Goal

This assignment provides an illustration of PageRank algorithms and Hadoop. You will then blend these applications by implementing a parallel version of PageRank using the programming interfaces of the Hadoop MapReduce framework.

What is PageRank?

The web search engine is a typical distributed system on the Internet. It is designed to search for information on the World Wide Web. The search results are generally presented in a list of results and are often called hits. PageRank is a well-known web graph ranking algorithm that helps Internet users sort hits by their importance.
PageRank calculates a numerical value for each element of a hyperlinked set of webpages, which reflects the probability that a random surfer will access that page. The process of PageRank can be understood as a Markov Chain [3] which requires iterative calculations to converge. An iteration of PageRank calculates the new access probability for each webpage based on values calculated in the previous iteration. The process will repeat until the number of current iterations is bigger than predefined maximum iterations, or the Euclidian distance between rank values in two subsequent iterations is less than a predefined threshold that controls the accuracy of the output results.


Figure 1. Mathematical PageRank for a simple network in Wikipedia

Figure 1 shows a web graph consisting of 11 vertices {A, B, C, D, E, F, G1, G2, G3, G4, G5}. Each vertex refers to a unique webpage, and the directed edge means there is one link from the source webpage to the target webpage. The percentage on each vertex represents the rank value of each webpage.

Notes

You can implement a sequential PageRank that can run on desktops or laptops.
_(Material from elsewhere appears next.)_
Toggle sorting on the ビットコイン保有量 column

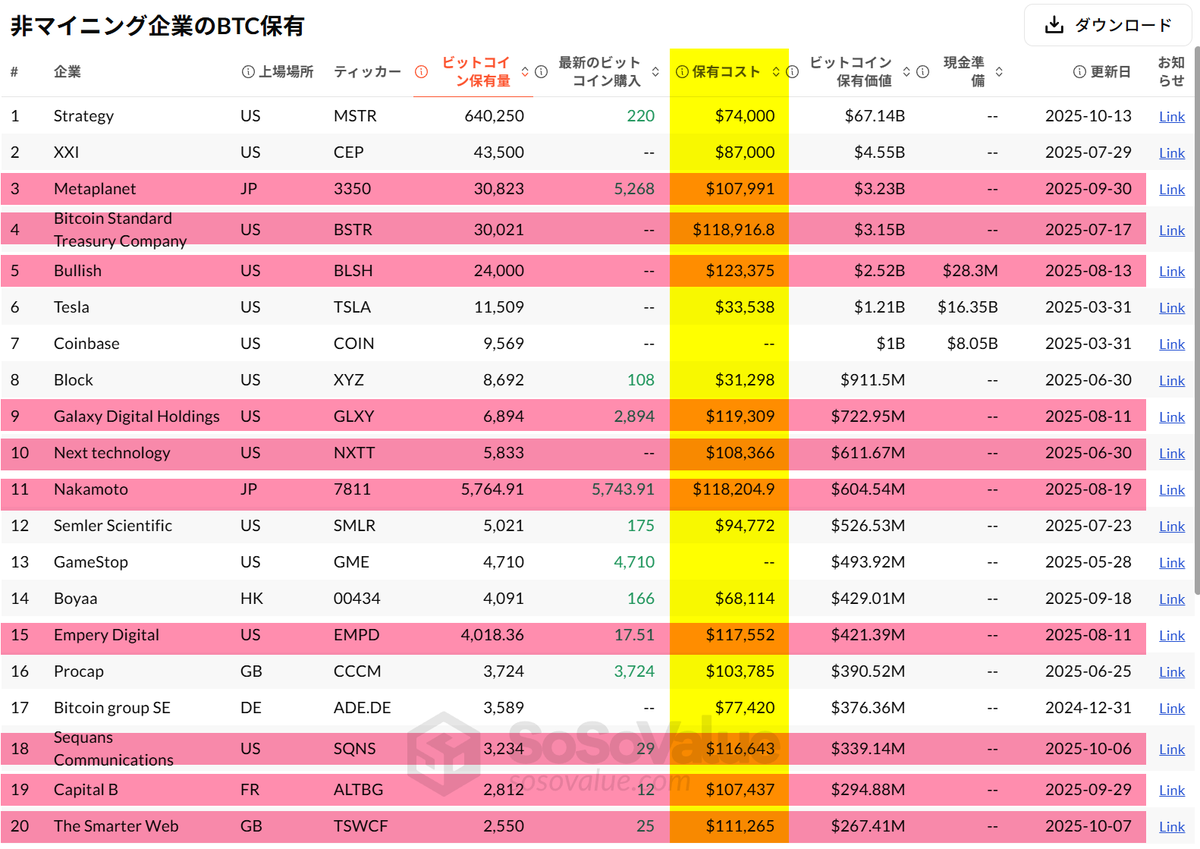tap(525, 72)

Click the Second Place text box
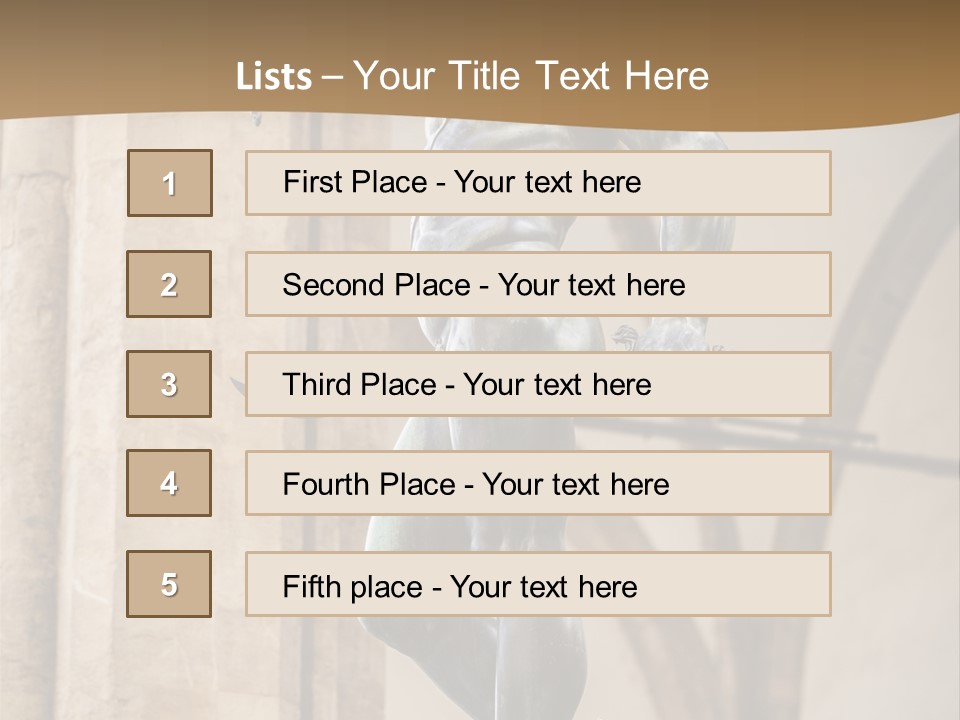(538, 284)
But when processing larger input data, like web graphs containing more than a million webpages, you need to run the PageRank application in parallel so that it can aggregate the computing power of multiple compute nodes. Currently, in both industry and academia, the study of large-scale web or social graphs has become increasingly popular. In one published paper, the job execution engines that claim to support large-scale PageRank include: MPI, Hadoop, Dryad, Twister, Pregel.
Project #1 is divided into two parts. In the first part, you need to implement the sequential version of PageRank. In the second part, you will implement a parallel version of PageRank by using the programming interfaces of Hadoop MapReduce job execution engine.

Formula

Eqn.1 is the formula to calculate the rank value for each webpage. We will learn this formula by applying it to the case in Fig.1. There are 11 webpages in Fig.1, which include: {A, B, C, D, E, F, G1, G2, G3, G4, G5}. Assuming the probability distribution for a web surfer accessing all these 11 pages in current iteration is {PR(A), PR(B), PR(C), … PR(G5)}, then the probability for the surfer to access Page B in the next iteration is:
PR(B) = PR(D)/2 + PR(E)/3 + PR(F)/2 + PR(C) + PR(G1)/2 + PR(G2)/2 + PR(G3)/2
In a general case, the PageRank value for any page u can be expressed as:
Eqn.1:
The vertices seen in the right of the formula contain all the webpages that point to target webpage ‘u’. The L(v) refers to the out degree of each webpage in the vertices set. The initial rank values of each webpage, like PR’(u), can be any double value. After several iteration calculations, the rank values converge to the stationary distribution regardless of what their initial values are.

Damping factor

The PageRank theory holds that even an imaginary surfer who is randomly clicking on links will eventually stop clicking. The probability, at any step, that the person will continue is a damping factor d. Various studies have tested different damping factors, but it is generally assumed that the damping factor will be around 0.85. The formula considering damping factor is shown in Eqn.2. N refers to the total number of unique urls.
Eqn.2:

Deliverables

You are required to turn in the following items in a zip file (groupId_project3.zip) in this assignment:

  1. The source code of Hadoop PageRank you implemented.
  2. Technical report (groupdId_HadoopPageRank_report.docx) that contains:
    1. The description of the main steps and data flow in the program.
    2. The output file (groupdId_HadoopPageRank_output.txt) which contains the first 10 url numbers.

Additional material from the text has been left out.